6. The amendment had the effect to separate the common stockholders into two classes, only one of which was to be affected by the plan as sellers of the debtor's assets. The other common stockholders were to get nothing as sellers, but were interested solely in acquiring those assets. There ought to have been a reclassification accordingly, if in truth any stockholders as such had any interest in the assets. The court first found that they had none, and in that view no classification of them and no vote of their class was of any importance. Nevertheless it awarded some of the common stockholders an increased interest in the price, manifesting an inconsistency that is confusing. However, since the nonparticipating common stockholders affirmatively *339 consented and since the generosity extended to the other common stockholders was altogether to their benefit, we see no ground for complaint on the part of any of them.

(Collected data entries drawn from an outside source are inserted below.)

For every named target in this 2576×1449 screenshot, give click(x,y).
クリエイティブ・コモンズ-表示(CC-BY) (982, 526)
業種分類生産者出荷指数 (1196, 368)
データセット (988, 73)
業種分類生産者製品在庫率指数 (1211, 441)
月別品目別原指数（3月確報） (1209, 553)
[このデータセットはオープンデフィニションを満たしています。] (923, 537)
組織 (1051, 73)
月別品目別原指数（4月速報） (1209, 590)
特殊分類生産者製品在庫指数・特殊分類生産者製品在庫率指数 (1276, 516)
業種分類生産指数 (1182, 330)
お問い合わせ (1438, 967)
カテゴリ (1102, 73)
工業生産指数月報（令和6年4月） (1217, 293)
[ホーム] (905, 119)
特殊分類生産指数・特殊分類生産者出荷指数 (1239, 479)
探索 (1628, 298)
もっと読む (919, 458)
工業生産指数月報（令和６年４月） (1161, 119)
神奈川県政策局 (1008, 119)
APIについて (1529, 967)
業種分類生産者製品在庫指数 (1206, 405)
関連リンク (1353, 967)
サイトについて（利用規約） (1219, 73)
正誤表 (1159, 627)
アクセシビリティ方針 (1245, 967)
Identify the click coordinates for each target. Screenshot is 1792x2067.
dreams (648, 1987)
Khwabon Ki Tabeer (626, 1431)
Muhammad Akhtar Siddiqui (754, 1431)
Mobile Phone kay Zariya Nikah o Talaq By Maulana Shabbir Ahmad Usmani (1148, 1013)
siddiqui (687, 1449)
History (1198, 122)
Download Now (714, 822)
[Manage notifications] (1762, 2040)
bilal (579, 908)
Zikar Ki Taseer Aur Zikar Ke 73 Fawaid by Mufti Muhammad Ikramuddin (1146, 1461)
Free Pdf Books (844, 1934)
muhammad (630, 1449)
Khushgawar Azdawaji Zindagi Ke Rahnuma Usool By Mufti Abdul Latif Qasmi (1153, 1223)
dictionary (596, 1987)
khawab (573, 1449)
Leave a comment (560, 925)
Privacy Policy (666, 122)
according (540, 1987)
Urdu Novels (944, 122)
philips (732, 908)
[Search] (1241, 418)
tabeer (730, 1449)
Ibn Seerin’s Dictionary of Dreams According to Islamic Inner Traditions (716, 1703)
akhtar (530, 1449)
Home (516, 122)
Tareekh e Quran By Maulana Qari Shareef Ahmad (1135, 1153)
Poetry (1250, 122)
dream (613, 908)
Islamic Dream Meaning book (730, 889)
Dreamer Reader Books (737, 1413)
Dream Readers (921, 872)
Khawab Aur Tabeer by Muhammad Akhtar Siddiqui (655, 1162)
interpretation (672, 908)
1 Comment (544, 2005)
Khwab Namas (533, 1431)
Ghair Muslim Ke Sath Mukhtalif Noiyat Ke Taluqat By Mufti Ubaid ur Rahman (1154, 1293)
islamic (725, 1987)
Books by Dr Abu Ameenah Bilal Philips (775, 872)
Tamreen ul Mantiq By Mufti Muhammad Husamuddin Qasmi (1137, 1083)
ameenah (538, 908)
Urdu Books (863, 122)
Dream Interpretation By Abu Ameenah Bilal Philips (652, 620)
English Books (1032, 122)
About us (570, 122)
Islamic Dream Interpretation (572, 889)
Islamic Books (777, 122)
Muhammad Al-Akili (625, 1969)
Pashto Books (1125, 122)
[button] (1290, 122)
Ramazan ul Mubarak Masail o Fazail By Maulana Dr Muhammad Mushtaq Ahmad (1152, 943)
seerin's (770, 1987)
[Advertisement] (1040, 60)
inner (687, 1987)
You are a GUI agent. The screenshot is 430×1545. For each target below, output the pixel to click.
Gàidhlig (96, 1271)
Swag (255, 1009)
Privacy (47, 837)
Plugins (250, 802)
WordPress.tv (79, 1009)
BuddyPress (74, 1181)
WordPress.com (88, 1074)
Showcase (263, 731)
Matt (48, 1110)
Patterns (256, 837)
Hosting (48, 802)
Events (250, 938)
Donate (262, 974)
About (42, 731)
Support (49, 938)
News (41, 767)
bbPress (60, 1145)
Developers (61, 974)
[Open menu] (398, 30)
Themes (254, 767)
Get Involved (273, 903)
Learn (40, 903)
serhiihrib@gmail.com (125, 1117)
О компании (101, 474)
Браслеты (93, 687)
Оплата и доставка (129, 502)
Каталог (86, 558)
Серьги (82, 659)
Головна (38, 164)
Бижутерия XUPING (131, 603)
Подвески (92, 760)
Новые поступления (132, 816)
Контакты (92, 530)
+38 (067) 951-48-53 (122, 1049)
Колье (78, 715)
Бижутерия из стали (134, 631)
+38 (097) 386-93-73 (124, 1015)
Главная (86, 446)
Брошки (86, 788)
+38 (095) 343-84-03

The appeal of the common stockholders fails, and the costs thereof are awarded against the appellants. The appeals of the preferred stockholders are sustained with costs, and the decree confirming the plan is set aside and further proceedings directed to be taken according to law.
Judgment reversed.
[1] A composition in bankruptcy offered by a debtor and accepted by the requisite majority of his creditors more nearly approaches a contract. It has been held that neither can withdraw of right, and that fraud or misrepresentation in procurement is necessary to justify withdrawal. In re Bryer (C.C.A.) 281 F. 812; In re Jablow (C.C.A.) 15 F.(2d) 132. A plan of reorganization is much less simple and requires much more of the judge, and may be initiated by others than the debtor.